- Problem to work on -
All of the listing must be given again exactly, except that the images are dropped.

- Recorded data -
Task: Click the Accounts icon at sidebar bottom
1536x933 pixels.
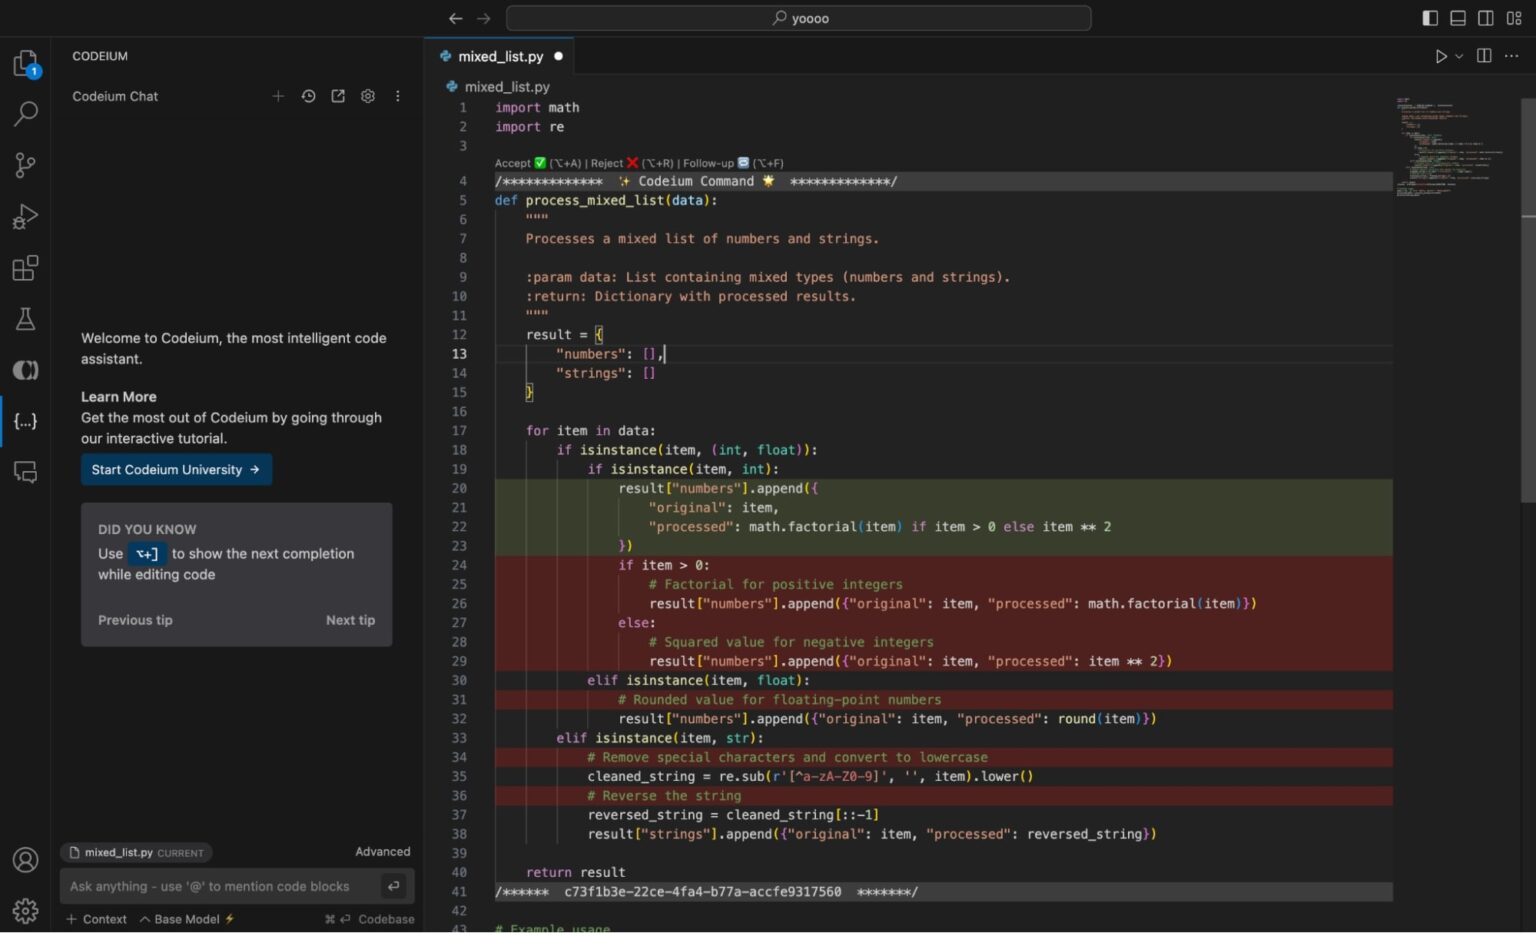Action: coord(25,859)
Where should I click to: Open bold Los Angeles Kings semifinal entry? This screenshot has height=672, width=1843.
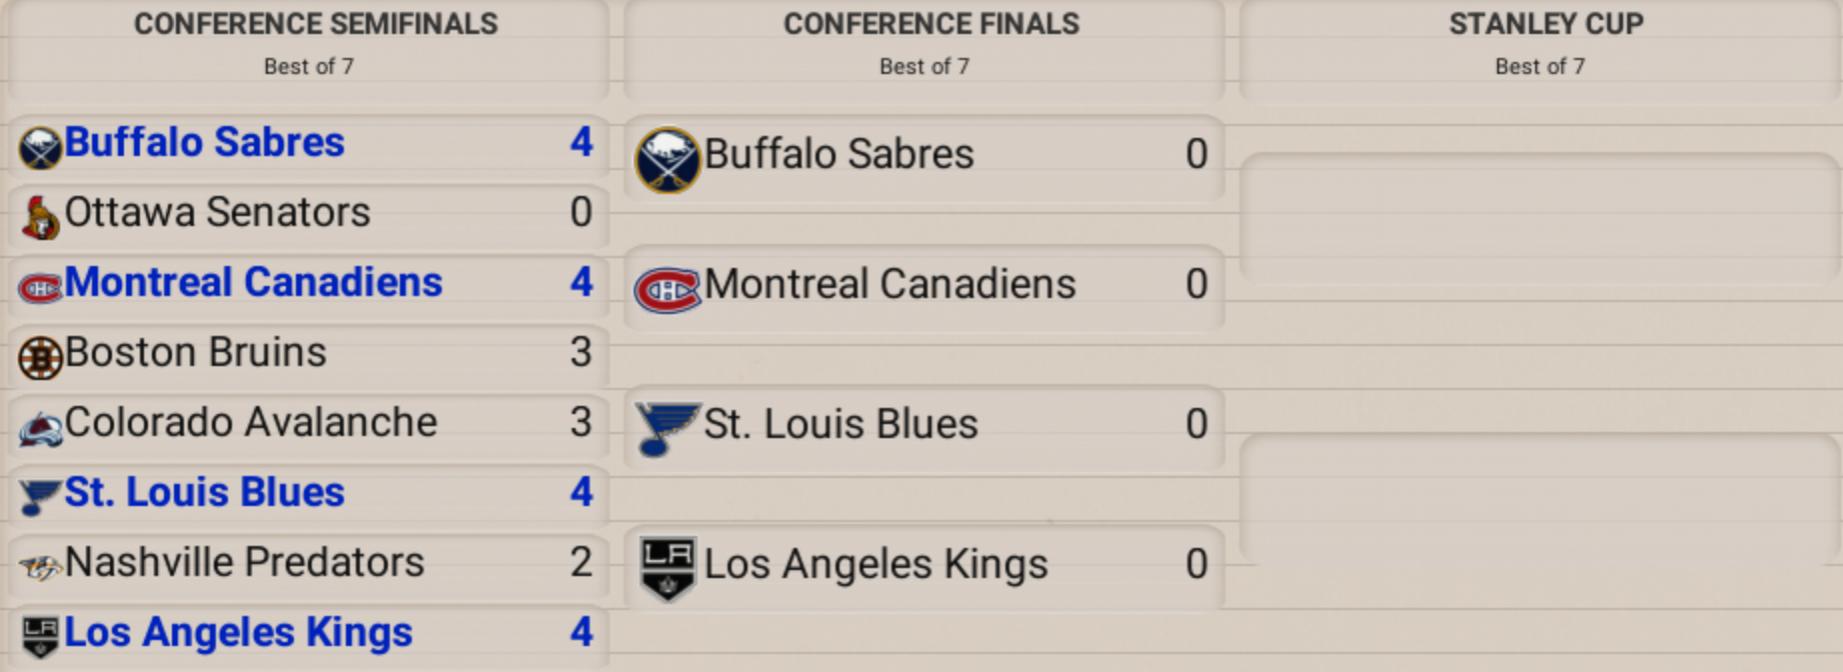(238, 632)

- Finished exercise -
Task: Click the Accounts icon at sidebar bottom
1536x933 pixels.
Action: coord(25,859)
Where should I click to: Open bold Los Angeles Kings semifinal entry? This screenshot has height=672, width=1843.
(238, 632)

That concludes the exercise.